Another example would be the concept of a right angle in a mathematics class. A teacher could ask students to point out examples of right angles that they can find in the classroom. By asking students to do this, it helps relates the students present knowledge of familiar classroom objects with the unfamiliar concept of a 90 degree right angle.

===Criticism===
"The most persuasively voiced criticism of advance organizers is that their definition and construction are vague and, therefore, that different researchers have varying concepts of what an organizer is and can only rely on intuition in constructing one-- since nowhere, claim the critics, is it specified what their criteria are and how they can be constructed" (Ausubel, 1978, p. 251).

In a response to critics, Ausubel defends advance organizers by stating that there is no one specific example in constructing advance organizers as they "always depends on the nature of the learning material, the age of the learner, and his degree of prior familiarity with the learning passage" (Ausubel, 1978, p. 251).

Another criticism of Ausubel's advance organizers is that the critics often compare the idea of advance organizers with overviews. However, Ausubel has addressed that issue in saying that advance organizers differ from overviews "in being relatable to presumed ideational content in the learner's current cognitive structure" (Ausubel, 1978, p. 252).
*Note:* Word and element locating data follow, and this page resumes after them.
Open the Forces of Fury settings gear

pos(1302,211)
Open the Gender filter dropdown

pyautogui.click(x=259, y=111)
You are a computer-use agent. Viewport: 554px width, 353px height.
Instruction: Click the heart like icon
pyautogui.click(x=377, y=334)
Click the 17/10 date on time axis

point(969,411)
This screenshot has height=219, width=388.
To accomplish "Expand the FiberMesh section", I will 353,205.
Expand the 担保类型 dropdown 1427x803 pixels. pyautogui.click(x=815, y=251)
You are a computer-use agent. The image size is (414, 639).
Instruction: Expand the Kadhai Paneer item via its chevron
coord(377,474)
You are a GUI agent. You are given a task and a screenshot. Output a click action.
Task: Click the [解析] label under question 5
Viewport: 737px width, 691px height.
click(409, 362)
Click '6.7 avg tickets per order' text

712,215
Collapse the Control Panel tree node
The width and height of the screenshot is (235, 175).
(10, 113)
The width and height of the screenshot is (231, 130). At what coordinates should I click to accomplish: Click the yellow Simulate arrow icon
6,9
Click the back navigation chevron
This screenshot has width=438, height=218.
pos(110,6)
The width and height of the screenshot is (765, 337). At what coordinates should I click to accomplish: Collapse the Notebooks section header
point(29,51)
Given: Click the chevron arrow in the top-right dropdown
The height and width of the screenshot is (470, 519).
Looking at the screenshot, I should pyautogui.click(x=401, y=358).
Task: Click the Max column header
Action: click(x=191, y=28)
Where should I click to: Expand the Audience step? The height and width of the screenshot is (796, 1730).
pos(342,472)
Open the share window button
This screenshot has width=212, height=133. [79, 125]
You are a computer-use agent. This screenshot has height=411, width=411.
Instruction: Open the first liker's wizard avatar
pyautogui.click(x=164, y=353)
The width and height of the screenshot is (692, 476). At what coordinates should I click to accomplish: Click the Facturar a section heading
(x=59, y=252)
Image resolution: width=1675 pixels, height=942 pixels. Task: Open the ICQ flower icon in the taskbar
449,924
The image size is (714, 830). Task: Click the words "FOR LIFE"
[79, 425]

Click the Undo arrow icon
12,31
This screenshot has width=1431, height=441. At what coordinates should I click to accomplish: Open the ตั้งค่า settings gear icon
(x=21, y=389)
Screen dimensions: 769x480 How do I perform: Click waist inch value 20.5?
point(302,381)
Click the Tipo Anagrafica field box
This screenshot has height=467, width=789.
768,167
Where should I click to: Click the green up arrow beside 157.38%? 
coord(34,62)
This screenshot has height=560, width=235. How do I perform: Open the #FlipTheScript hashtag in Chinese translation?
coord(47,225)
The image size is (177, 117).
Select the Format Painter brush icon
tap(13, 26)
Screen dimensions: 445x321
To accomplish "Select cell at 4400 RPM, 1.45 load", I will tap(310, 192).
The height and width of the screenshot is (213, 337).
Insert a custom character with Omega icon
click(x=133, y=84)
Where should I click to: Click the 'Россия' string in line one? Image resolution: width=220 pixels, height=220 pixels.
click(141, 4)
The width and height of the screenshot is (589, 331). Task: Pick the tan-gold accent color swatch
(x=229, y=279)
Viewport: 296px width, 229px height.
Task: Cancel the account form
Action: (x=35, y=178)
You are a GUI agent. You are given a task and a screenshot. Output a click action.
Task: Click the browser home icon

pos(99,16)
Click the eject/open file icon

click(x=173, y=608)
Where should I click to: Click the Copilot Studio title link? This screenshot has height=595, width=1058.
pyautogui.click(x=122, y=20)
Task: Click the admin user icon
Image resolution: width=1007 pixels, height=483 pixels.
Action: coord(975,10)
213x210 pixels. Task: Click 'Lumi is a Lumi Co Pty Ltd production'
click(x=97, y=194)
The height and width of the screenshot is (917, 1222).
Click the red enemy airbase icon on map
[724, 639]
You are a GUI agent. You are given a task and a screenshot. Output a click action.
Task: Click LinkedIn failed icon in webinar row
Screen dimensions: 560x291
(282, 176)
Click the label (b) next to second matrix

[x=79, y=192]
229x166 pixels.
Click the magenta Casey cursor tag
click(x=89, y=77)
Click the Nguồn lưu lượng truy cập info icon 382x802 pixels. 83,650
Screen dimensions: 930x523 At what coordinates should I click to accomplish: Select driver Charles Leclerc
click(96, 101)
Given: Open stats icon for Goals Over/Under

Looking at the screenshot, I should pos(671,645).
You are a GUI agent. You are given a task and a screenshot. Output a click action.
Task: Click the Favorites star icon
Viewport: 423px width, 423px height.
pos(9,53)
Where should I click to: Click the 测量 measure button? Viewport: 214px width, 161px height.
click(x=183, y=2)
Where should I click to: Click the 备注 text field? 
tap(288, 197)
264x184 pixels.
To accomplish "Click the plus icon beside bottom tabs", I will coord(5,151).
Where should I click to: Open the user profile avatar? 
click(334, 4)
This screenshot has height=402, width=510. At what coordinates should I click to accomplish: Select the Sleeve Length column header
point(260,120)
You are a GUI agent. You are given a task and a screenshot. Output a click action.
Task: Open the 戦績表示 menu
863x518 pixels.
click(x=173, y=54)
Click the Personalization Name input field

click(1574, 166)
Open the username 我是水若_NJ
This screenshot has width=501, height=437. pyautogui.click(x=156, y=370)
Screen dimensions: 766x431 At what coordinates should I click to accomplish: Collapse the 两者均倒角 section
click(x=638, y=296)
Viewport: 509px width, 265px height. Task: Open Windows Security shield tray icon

Thirdly, critics also address the notion of advance organizers on whether they are intended to favor high ability or low ability students. However, Ausubel notes that "advance organizers are designed to favour meaningful learning.." (Ausubel, 1978, p. 255). Therefore, to question whether advance organizers are better suited for high or low ability students is unrelated as Ausubel argues that advance organizers can be catered to any student to aid them in bridging a gap between what they already know and what they are about to learn.